Deze plaat vind ik binnen de Queboise prog/jazz-rockscene één van de meest uitgebalanceerde platen, samen met Les Porches van Maneige en de twee albums van Contraction. Deze van Harmonium kwam ik ooit op het spoor omdat ik via een progrock-forum had gevraagd naar albums die wat meer richting Snow Goose (één van mijn favoriete platen ooit) neigden. Ik kreeg toen nog best veel reacties van de andere forum-users; zo ontdekte ik ook Eberhard Weber, Pekka Pohjola en Ragnarok. Opvallend is dat ik al die platen echt heel hoge eindscores geef.
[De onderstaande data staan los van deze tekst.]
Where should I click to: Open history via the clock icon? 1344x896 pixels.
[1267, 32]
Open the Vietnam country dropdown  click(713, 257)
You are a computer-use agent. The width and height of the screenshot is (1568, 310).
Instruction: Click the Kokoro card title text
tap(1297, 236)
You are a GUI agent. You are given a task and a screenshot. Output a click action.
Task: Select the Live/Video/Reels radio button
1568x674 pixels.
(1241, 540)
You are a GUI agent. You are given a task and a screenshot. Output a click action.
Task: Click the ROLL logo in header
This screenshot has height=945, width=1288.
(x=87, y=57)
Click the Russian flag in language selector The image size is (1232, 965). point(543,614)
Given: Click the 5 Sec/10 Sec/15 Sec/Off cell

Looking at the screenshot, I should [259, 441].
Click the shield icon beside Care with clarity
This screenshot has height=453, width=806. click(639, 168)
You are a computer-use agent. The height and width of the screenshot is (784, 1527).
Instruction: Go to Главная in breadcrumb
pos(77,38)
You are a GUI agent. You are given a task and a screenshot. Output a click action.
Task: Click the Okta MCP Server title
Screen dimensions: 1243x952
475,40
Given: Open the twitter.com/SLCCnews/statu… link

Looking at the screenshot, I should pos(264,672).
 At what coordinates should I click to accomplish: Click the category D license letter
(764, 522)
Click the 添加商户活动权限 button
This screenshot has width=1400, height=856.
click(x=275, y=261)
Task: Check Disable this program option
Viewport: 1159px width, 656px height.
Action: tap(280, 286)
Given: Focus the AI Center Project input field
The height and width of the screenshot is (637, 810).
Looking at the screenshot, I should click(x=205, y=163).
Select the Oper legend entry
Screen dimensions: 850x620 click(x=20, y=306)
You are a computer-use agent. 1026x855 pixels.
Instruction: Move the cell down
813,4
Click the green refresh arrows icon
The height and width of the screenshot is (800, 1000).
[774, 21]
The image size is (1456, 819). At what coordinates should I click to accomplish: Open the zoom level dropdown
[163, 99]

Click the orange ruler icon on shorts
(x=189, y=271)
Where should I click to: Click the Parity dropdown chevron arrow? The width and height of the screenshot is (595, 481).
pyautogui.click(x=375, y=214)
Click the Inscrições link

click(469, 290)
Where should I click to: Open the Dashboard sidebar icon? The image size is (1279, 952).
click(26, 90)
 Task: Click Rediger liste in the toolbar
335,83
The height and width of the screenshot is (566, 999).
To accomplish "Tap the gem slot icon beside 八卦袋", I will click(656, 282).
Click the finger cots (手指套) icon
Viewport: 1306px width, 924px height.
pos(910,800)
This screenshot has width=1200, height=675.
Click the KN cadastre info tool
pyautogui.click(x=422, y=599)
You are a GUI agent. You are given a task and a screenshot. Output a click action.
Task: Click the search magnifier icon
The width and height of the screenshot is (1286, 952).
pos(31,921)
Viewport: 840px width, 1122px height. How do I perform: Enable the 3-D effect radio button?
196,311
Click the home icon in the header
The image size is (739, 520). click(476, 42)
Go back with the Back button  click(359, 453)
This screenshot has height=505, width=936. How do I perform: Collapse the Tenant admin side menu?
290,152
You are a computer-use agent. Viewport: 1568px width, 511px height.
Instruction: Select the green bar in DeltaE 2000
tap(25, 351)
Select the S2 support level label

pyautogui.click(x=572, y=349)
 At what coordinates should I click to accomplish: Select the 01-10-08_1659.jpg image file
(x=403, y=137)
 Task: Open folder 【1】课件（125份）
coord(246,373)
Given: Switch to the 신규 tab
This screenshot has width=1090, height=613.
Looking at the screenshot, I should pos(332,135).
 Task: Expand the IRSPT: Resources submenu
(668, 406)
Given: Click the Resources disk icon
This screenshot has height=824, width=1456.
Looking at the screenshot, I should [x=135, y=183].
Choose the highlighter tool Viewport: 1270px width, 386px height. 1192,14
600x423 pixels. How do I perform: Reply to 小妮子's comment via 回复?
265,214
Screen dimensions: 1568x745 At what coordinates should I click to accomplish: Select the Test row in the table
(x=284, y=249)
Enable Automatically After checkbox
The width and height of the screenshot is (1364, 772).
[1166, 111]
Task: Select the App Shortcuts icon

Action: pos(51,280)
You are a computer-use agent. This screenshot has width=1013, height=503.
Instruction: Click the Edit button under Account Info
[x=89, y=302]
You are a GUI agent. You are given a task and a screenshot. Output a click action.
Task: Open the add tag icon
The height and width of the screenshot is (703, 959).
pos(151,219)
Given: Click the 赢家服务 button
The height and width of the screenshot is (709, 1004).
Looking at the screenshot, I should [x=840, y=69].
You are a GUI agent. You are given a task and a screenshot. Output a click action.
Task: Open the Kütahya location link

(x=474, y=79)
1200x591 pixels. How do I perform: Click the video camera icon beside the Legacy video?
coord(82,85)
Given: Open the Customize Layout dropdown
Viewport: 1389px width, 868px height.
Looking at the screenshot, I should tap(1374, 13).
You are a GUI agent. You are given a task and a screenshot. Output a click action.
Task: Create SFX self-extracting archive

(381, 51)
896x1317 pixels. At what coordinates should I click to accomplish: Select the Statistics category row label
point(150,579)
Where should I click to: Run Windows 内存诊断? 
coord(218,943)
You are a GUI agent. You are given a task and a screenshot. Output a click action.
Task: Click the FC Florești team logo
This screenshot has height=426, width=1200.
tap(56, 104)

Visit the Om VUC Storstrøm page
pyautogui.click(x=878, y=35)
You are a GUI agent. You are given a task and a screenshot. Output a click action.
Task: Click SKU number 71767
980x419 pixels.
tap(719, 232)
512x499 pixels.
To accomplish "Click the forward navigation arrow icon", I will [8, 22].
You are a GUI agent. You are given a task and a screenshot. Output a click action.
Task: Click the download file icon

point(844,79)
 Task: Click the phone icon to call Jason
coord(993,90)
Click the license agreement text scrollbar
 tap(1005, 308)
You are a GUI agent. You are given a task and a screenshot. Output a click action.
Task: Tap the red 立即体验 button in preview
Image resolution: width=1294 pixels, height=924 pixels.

Om deze plaat goed te begrijpen is een blik op wikipedia voldoende. Daar staat genoeg achtergrondinformatie. Muzikaal gezien is deze plaat een mengeling van pastorale folkmuziek, dromerige progrock en pop. De zangharmonieën van Serge Fiori, Michel Normandeau en Louis Valois zijn prachtig, maar het is vooral de warme stem van Serge Fiori die mij diep raakt (ook op de latere Harmonium en solo-platen van Serge). Ik ben een zijdelingse liefhebber van de chanson, in die zin dat ik de bekende chansons ken, maar ik nooit echt de diepte in ben gegaan. Als ik Serge hoor, heb ik wel altijd direct zin in chansons luisteren.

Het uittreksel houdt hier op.